Saturday, December 24, 2011

More Ubuntu - Nook Colors into Androids

I had just finished spending a couple very frustrating hours attempting to convert the Nook Colors I had bought my kids for Christmas into Android Tablets. I don't care what B&N thinks about their device, my kids are not getting them so that they can be better book readers... the entire point of the platform, from their perspective, is access to games, games, games. By blocking out the Android market from the Nook, B&N are shooting themselves in the foot, because instead of my kids having exposure to the brand (and even occasionally buying a kid's e-book), they will simply have no clue that this is a Barnes and Noble device, because their Nooks will be running Cyanogenmod.

Another example of idiotic policy: if you install Android on your Nook, it will void your warranty. I actually ordered the extended warranty at $49 per device originally, then found out about this, and cancelled that part of the order. Result? B&N losing out on the extra $100. What relationship the software I am running on the device has to do with hardware breakages (which is really what the extended warranty is for), I don't know, but there you have it.

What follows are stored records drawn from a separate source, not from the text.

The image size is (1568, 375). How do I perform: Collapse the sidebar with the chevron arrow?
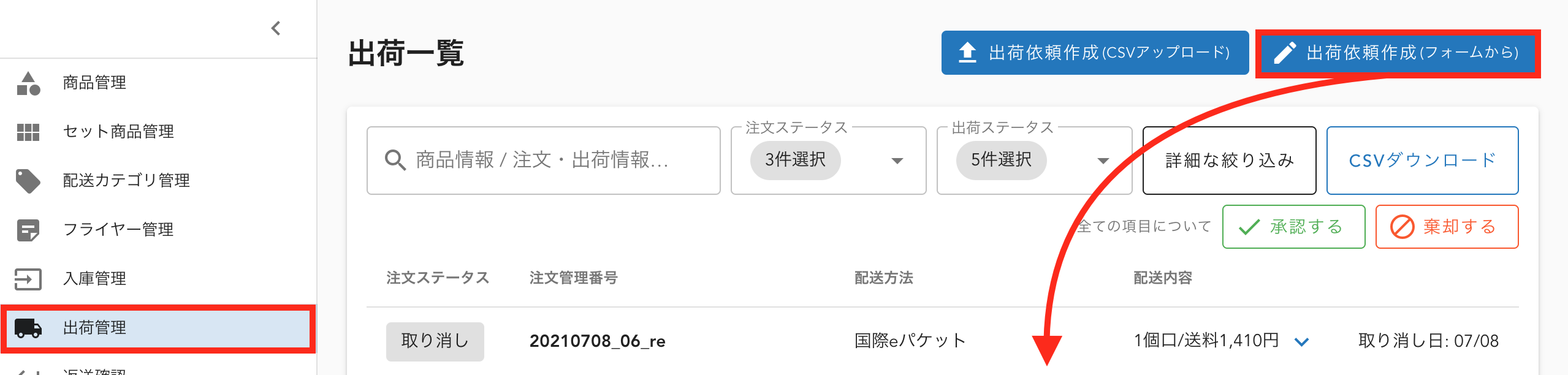tap(276, 28)
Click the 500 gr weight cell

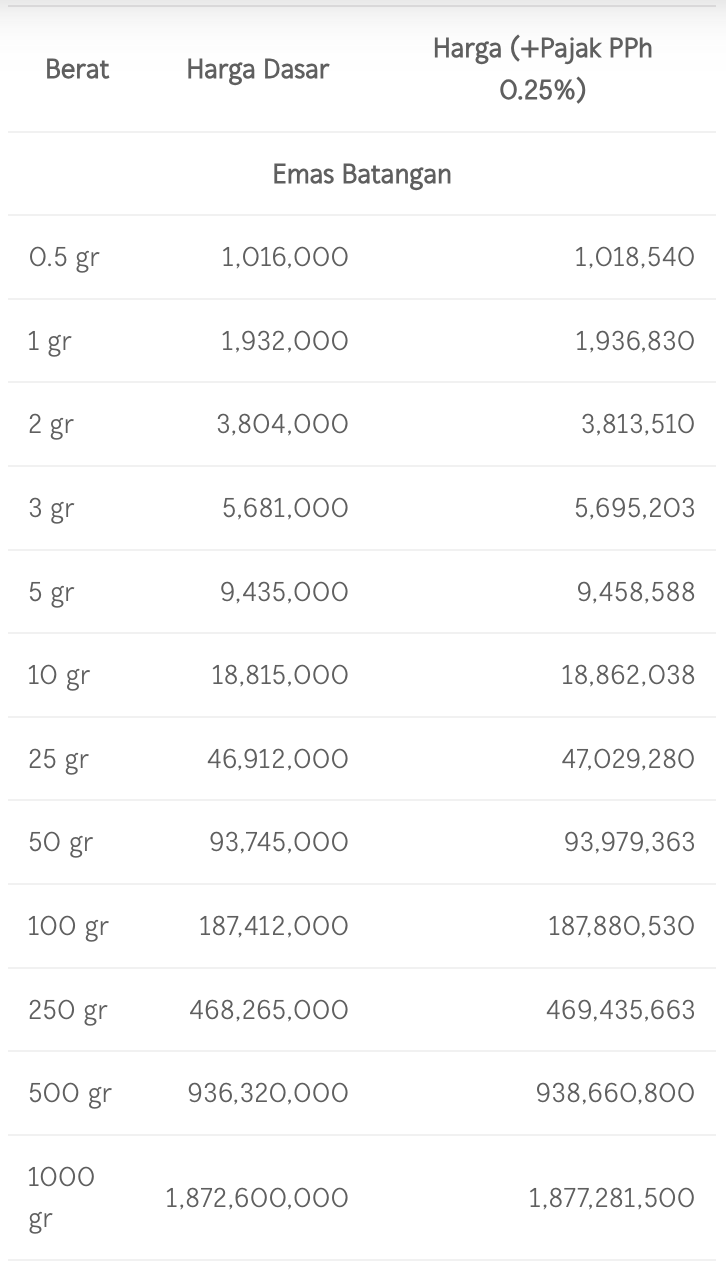pos(70,1093)
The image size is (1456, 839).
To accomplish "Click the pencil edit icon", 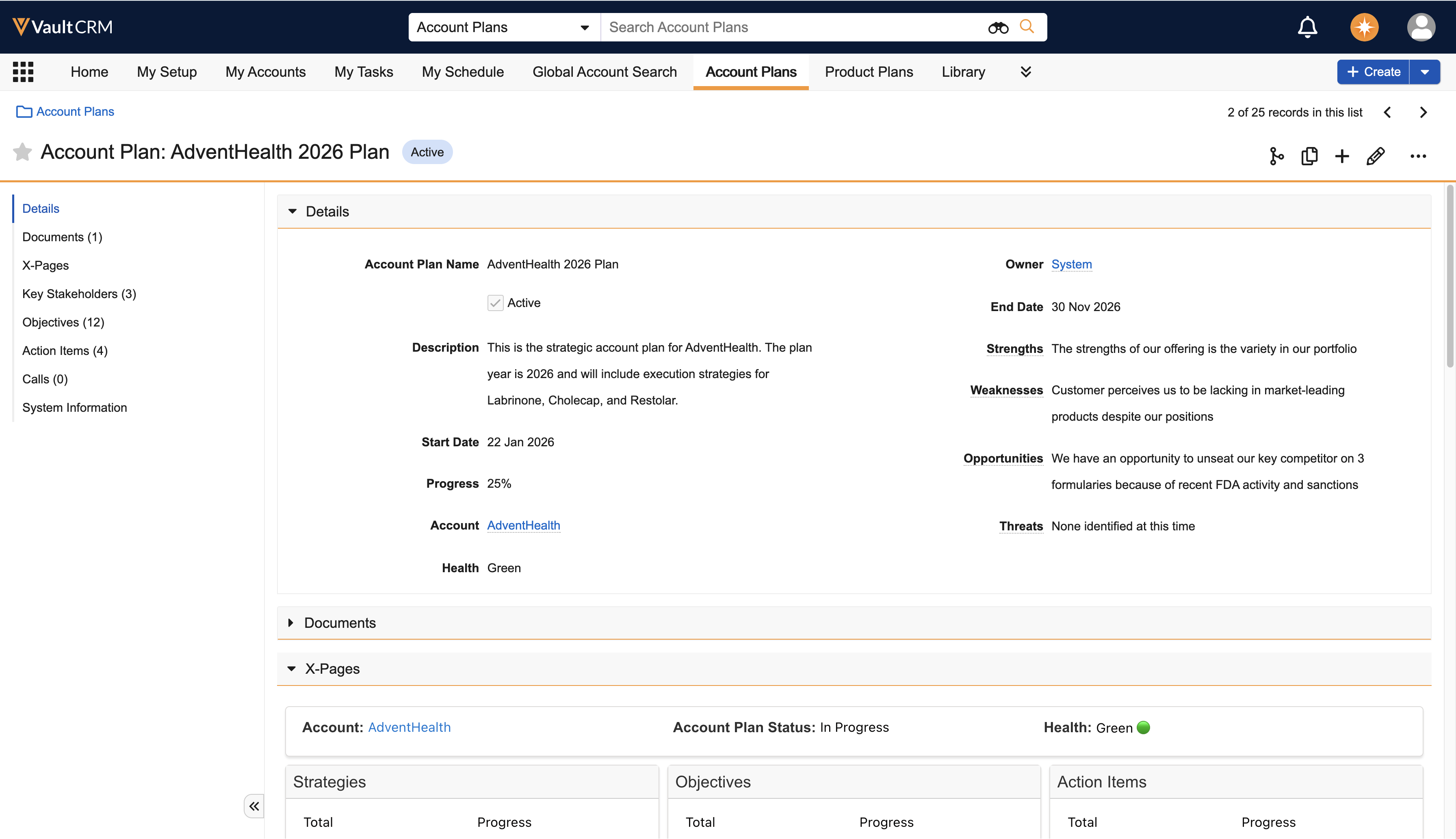I will click(x=1375, y=156).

Idiot corporate executives and their moronic decisions aside, there are smart geeks out there with excellent drives to undo said stupidities in everyday life, and of course, the Nook Colors have long been "broken", or "hacked", or "rooted", all meaning the same thing: taken out of their B&N box and made into full-fledged Android tablets.

The best known of these is Cyanogenmod, which is pretty nifty, well-tested, and stable. That's what I chose. And that's when I ran into trouble, because of one of life's great truisms:

Geeks write shitty instructions.

You can click here for the nicely detailed explanation of how to install this on your Book. I will, in fact, not repeat most of it here. Instead, my goal is solve the one problem that I, and many many others, run into when trying to do this, and which breaks the entire process right at the start:

The Nook will not boot onto the SD card.

And let me tell you, it's a stumper. Go ahead, follow the instructions, and see what happens. In fact, I urge you to find and follow instructions on many others sites, all revolving around a very similar process. You will find that nobody seems to think that an issue might arise with creating the SD card in the first place. It's a given. An assumption. Something too stupid to discuss.

Well, like previous posts in this sort-of series, as a public service to dumb users anywhere, me chief amongst then, here is the missing piece from all those instructions.

So you bought your card, downloaded Clockworkmod, burned it to the SD card, stuck it in the Nook... and it boots normally. Annoying, isn't it? so you try it again, then look for other posts around this issue, blame the hardware, run to the store to get a different reader or SD card or both, and swear the whole way.

But see, just like other things that are too stupid to discuss, this one is, too. The problem is so simple, that most geeks don't even see it as a problem. Here it is:

To create a properly booting SD card, you need to write the image to the master boot record, rather than the (data) partition (more or less, anyway).

So what does this mean, in practice?

When you get your SD card, I strongly recommend that after you stick it in the slot, you run the following command: palimpsest.

This will bring up a cute little GUI, with your drive in there somewhere.

Click on the drive on the left side, and you will see something interesting: it will have not one, but TWO records on the right. The top one is the "device" record, the bottom the "partition" record.

Now format the device, not the partition. It won't give you a typical file system choice, but rather ask if you want to format the master boot record. Nod stupidly. Say yes. Then remember that the computer needs you to click on something to confirm.

Go out of Palimpsest, and only then, run the "dd" command as listed in the original instructions. But you have to use the DEVICE as the target, not the partition.

What this means is that you need "/dev/sdd" instead of "/dev/sdd1" (in the case where /dev/sdd is the SD-card). Where can you find this info? again in palimpsest. Just make sure you use the device name at the top record on the right (for the device) and not the bottom (for the partition).

That's it. Your SD card is now truly ready to go. Continue the normal part (copying the files and booting the Nook with the SD card) and it will be a breeze from there. Good luck.